For example, as an individual, there are a few anti-racist rules I live by:

  1. I always follow the lead of oppressed people. I always stand with oppressed people and I always look to Black women for leadership first and foremost.

  2. I don’t ask Black people to spend their time and resources educating me unless I’m willing to pay them or invest resources into their work.

  3. I refuse to compare non-Black Arab-American struggles with Black American struggles in the United States. What we’ve faced in this country will never, ever be as traumatizing as what Black Americans have faced.

  4. I refuse to take at face-value the messages we hear from politicians and authorities. As Arabs, we should know better than to believe the politicians at first glance. I do my own research.

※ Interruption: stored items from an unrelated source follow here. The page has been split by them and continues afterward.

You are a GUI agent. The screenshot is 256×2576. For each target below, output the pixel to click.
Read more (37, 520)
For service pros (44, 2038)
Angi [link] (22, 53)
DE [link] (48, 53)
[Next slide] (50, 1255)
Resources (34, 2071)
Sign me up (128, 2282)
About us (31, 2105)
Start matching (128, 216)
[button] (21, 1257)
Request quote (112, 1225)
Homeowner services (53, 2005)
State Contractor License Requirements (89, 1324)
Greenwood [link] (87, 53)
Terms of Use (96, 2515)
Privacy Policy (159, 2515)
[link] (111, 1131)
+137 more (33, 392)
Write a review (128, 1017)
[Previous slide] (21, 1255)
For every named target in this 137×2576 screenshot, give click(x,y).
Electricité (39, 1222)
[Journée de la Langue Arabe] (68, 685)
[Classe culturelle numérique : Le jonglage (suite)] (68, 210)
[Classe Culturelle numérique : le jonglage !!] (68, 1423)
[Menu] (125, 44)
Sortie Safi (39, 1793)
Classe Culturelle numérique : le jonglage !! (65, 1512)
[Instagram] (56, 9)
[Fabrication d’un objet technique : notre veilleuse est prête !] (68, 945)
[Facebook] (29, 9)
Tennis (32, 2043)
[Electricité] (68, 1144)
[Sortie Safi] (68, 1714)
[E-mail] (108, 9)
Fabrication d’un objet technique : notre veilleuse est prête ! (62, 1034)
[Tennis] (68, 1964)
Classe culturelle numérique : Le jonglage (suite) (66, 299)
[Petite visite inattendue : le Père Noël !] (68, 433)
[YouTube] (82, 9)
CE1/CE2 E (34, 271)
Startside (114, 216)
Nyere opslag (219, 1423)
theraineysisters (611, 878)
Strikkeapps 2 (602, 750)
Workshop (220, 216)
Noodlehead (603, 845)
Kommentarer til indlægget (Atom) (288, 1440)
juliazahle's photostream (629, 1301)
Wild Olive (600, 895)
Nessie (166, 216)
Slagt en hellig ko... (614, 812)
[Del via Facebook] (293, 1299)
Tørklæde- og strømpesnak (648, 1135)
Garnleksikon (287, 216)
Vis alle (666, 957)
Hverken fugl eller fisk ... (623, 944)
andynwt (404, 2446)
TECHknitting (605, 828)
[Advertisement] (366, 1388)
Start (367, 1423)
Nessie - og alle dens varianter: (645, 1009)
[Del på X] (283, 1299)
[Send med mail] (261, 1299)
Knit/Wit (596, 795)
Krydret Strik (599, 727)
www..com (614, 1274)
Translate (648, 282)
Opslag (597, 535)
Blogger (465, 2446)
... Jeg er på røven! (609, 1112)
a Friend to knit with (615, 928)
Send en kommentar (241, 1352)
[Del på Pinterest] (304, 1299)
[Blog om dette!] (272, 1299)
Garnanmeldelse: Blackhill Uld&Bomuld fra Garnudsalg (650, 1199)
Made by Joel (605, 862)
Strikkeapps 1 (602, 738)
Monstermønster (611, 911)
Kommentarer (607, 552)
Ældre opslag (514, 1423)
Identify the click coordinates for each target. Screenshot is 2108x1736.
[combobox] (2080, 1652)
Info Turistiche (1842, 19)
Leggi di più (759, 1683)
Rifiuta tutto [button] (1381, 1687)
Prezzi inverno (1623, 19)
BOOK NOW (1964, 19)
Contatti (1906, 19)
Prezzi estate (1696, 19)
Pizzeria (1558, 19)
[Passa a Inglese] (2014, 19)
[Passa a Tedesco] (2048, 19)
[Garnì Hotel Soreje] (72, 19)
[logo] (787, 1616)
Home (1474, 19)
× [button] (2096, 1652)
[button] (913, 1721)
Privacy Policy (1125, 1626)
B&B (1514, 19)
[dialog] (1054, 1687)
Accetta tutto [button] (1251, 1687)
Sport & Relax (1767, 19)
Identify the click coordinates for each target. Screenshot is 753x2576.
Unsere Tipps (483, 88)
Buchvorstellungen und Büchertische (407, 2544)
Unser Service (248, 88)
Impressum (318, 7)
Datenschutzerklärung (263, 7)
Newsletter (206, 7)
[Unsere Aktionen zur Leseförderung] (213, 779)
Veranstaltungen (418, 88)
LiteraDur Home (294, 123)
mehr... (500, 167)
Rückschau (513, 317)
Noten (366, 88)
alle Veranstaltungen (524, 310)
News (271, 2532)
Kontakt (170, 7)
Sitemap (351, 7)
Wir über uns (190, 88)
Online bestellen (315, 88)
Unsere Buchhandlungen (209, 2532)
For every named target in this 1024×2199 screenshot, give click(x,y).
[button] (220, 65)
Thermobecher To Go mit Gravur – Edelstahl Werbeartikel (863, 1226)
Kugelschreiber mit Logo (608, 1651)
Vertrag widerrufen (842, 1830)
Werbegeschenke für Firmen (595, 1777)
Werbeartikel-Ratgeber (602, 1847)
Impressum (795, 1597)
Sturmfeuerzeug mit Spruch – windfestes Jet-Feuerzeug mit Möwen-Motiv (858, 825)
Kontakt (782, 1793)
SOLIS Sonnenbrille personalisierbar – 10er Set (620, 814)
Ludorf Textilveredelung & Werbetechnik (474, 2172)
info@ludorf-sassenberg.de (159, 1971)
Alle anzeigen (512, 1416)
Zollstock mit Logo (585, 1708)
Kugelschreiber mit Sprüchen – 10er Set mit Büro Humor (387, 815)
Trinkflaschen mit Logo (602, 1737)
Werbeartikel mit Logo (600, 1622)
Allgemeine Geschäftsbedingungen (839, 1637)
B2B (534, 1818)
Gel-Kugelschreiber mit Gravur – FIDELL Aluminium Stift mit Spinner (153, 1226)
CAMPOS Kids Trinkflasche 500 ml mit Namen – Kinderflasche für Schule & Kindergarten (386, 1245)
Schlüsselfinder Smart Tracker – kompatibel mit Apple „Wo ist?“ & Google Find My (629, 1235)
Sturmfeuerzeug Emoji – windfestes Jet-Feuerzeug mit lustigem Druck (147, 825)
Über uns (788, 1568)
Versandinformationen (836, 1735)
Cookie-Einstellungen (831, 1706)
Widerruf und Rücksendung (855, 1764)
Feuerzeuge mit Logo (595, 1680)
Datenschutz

I know that, as immigrants and children-of-immigrants, it’s hard to imagine that this place our parents came to can be a place of violence and oppression, but it is and it is so at its roots. To dismantle racism we must include our home in the work, so I’m going to change my relationship with you and I’m going to step up and create the space we need to begin discussing race and racism from a new, more productive space.


If any of that is a problem for you, you’re the problem. If this isn’t but you’re trying to figure out what to do, here’s some tips.


This is where I’m going to start:

  1. I’m no longer going to shut up when the people I love say racist things. I’m going to speak up, I’m going to fight back, and I’m going to try my best to break your arguments down using fact-based logic instead of fear-based irrationality.

  2. On everyone's birthdays, I’m going to donate money in our family’s name.

  3. I’m going to keep educating your kids about racism and I’m going to show them that they don’t need to accept what they hear at face-value.

  4. I’m going to ask you what you’re going to do to protest racist policing every time you tell me that rioting is going too far and I’m going to expect an answer.

  5. I’m going to mentor, love, and support all those who also commit to anti-racist work.

I’ve been told by too many of you that because Arabs are an oppressed minority, surely we cannot be an oppressor.


Arabs and Arab-Americans, you came to the United States and many of you have built your businesses in largely Black neighborhoods, profiting off of Black communities, but I’ve quite literally heard from too many of you that you’re discomforted hiring a Black person. You consume and use Black communities, but you have refused to engage and invest in Black communities. You argue that you have the choice to discriminate in your businesses and lives and then complain when you’re discriminated against.


As Arabs and Arab-Americans we live in this place as POC, sometimes white-passing like myself and other times we strive for whiteness, mimicking and recreating the same systems of oppression that have harmed our own communities.


To truly stand in solidarity with Black Americans we need to do four things to start with:

  1. Show up for other communities. I know too many of you who always prioritize our own comfort and performative activism over justice; we then complain when protest happens or we complain when non-Arabs ignore our issues. If we show up for others, we can build relationships, and the strength of all our movements for justice.

  2. Stop co-opting the message of #BlackLivesMatter and other movements for justice which is a distraction from the work at hand. We can be pro-Palestinian, pro-Syrian, pro-Jordanian, pro-Arab and also love, respect, and work for justice in other communities.

  3. We need to recenter the lives, communities, experiences, and narratives of Afro-Arab, Black Arab, and Africans enslaved by Arab countries and those who have been geopolitically impacted by the colonization of the Middle East and Middle Eastern politics.

  4. Listen to your daughters. So many of the younger women in my life are screaming about this, but we feel ignored and disenchanted and disappointed and angry. Unlike me, my younger cousins haven’t given up on you. Listen to them, they’re wiser than any of us will ever be.